Phil MeekinView Profile
Just like Andy Murray, some very astute business owners think they are beaten when they have a temporary financial setback. In the current economic climate this could easily have been the consequence of matters outside of their control
I’d love to be able to play tennis. If I could play tennis and represent my town or city – I would be so proud. If I could represent my county – or even my country…unbelievable. But if I were ranked third in the world at only 22, well would I feel like a failure? No way.
But Andy Murray was clearly at rock bottom when he lost the Australian Open and spoke of letting down his fans. Despite being beaten he played superb tennis.
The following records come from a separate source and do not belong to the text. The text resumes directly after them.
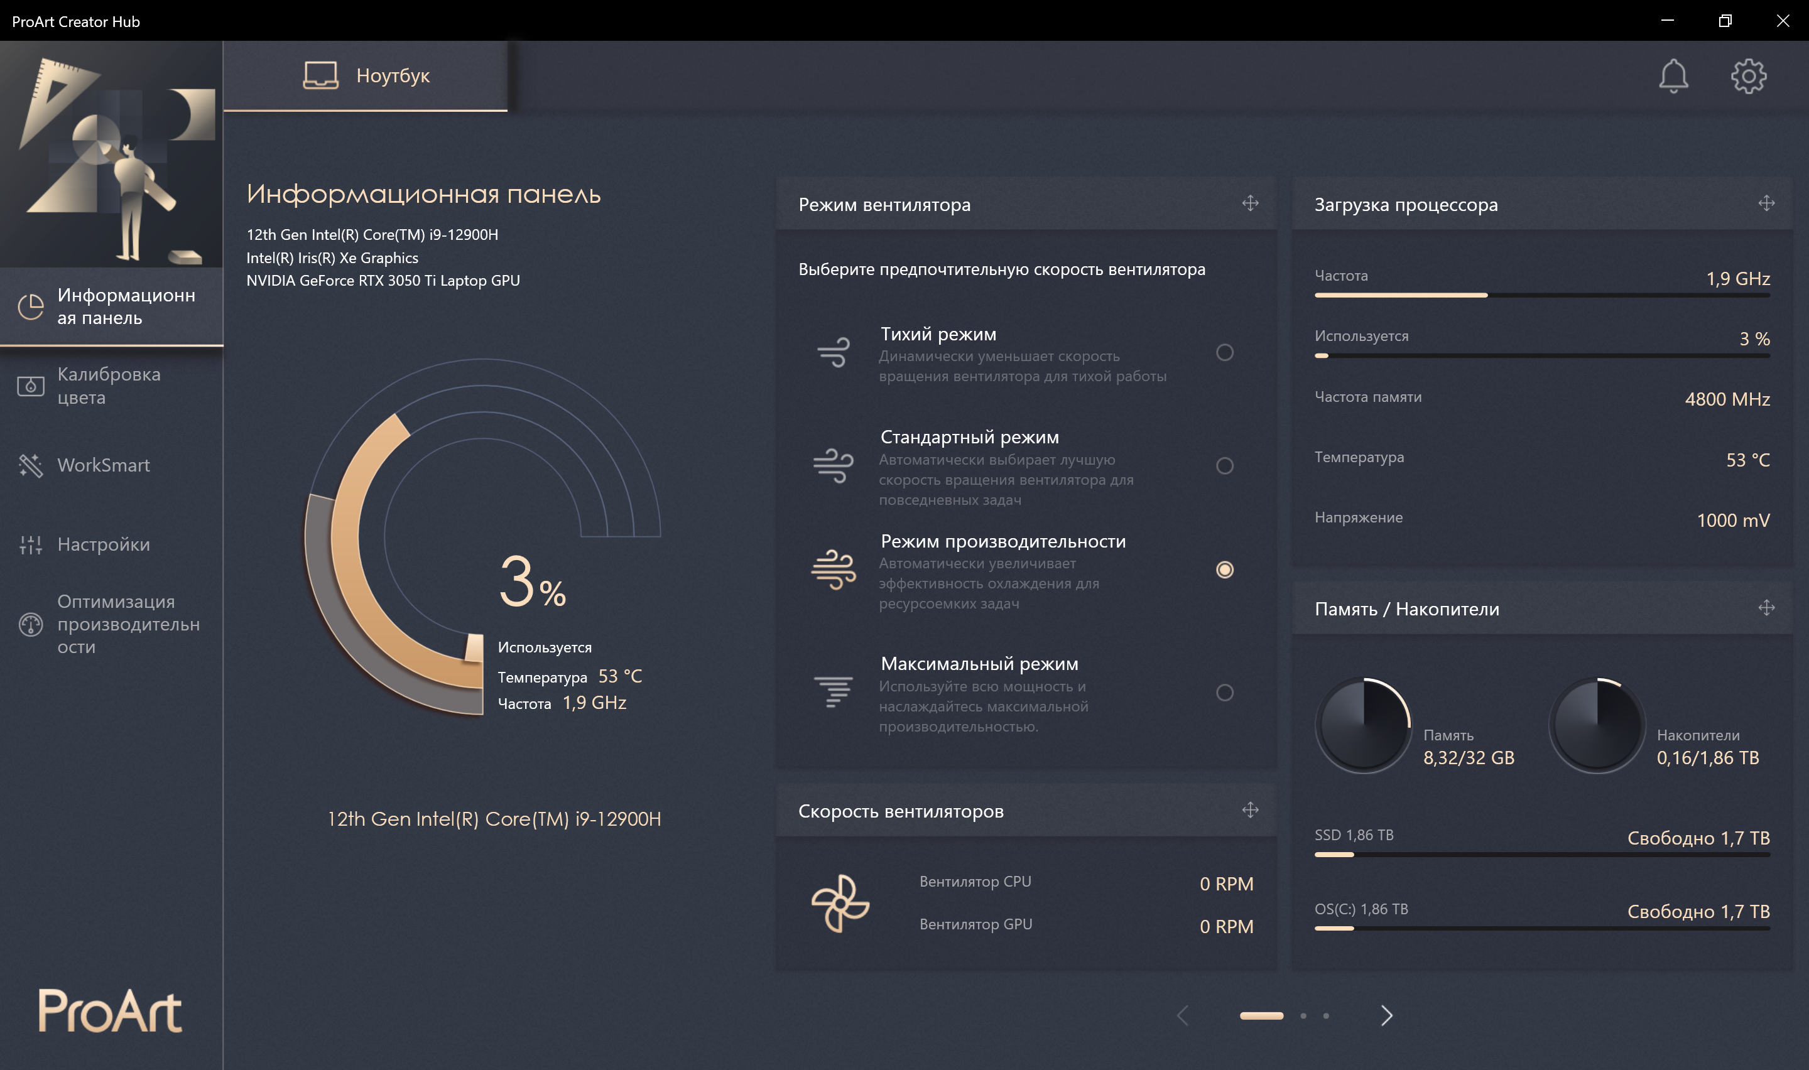Image resolution: width=1809 pixels, height=1070 pixels.
Task: Select Максимальный режим fan mode radio
Action: coord(1224,693)
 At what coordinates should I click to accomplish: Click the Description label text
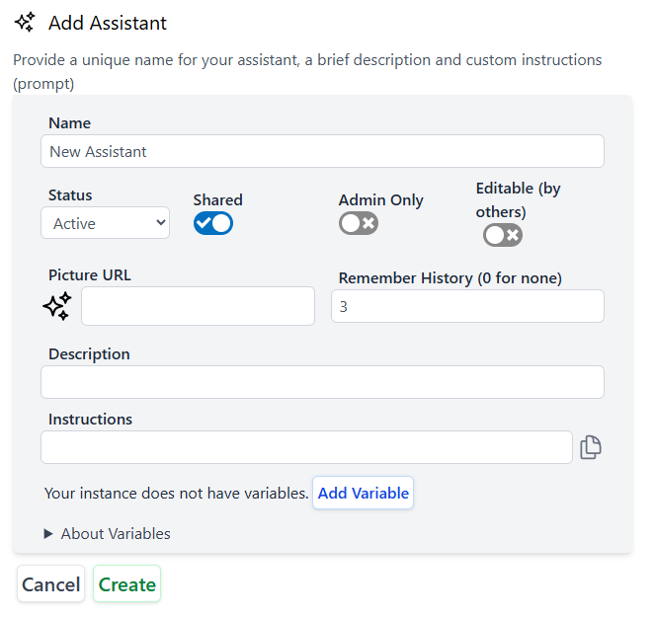[x=89, y=354]
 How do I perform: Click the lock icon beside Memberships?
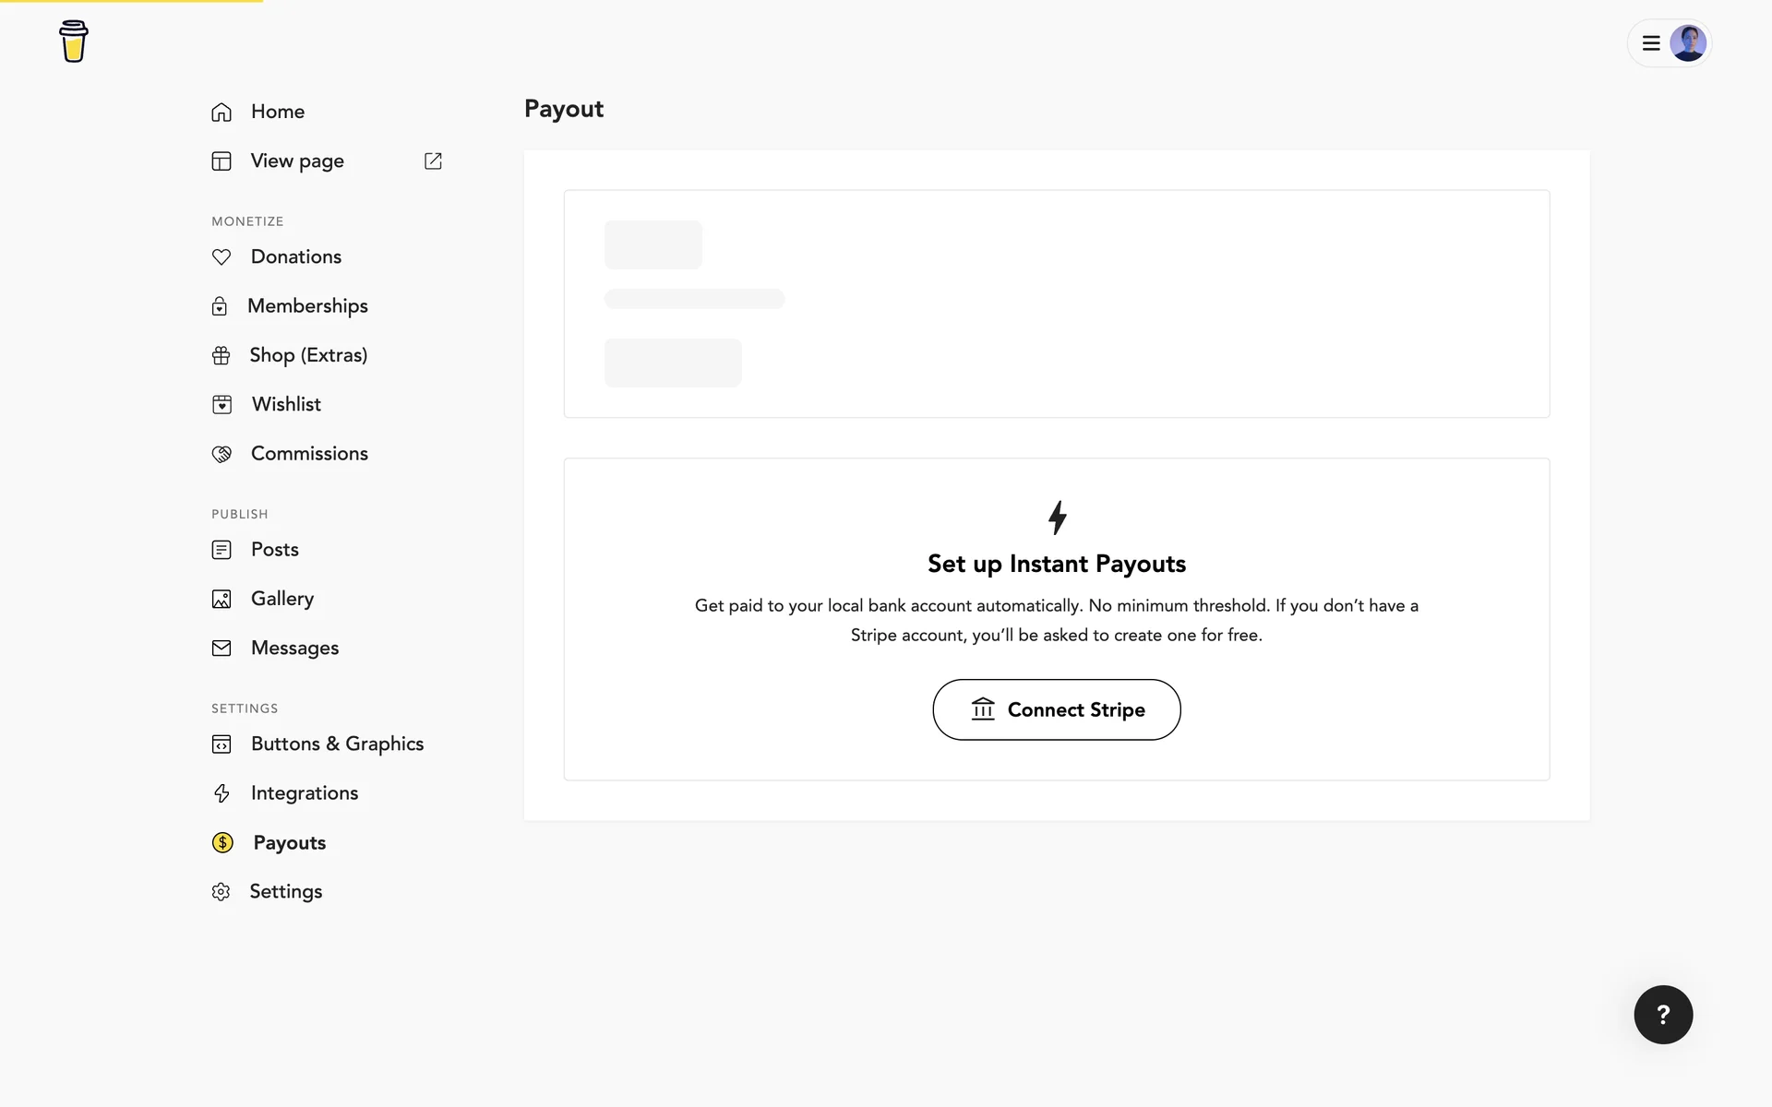click(220, 306)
I’m no tennis or sporting expert but at world class level in most sports, to succeed, you need to have gained not just physical strength but coordination, balance and above all experience.
Another sporting success, Jessica Ennis, struggled with injury before bouncing back and now seems unstoppable.
One common characteristic of these athletes is their tenacity and ability to boomerang back time and time again after defeat – and often even stronger.
In the business world this also applies. Just like Andy Murray, some very astute business owners think they are beaten when they have a temporary financial setback. In the current economic climate this could easily have been the consequence of matters outside of their control. Because they have never been in that situation before they often assume that it is a weakness in their own abilities. The fact that they cannot gain support from their bank further hits their confidence (despite the fact that this is more likely to be the result of the Credit Crunch).
Given the right and timely advice, such business owners don’t need to throw in the towel. They are not necessarily weak or poor business managers, but they are in uncharted waters. What they do need to do is to take sound, professional advice. This should be done whilst there are various ways of preserving the business still available.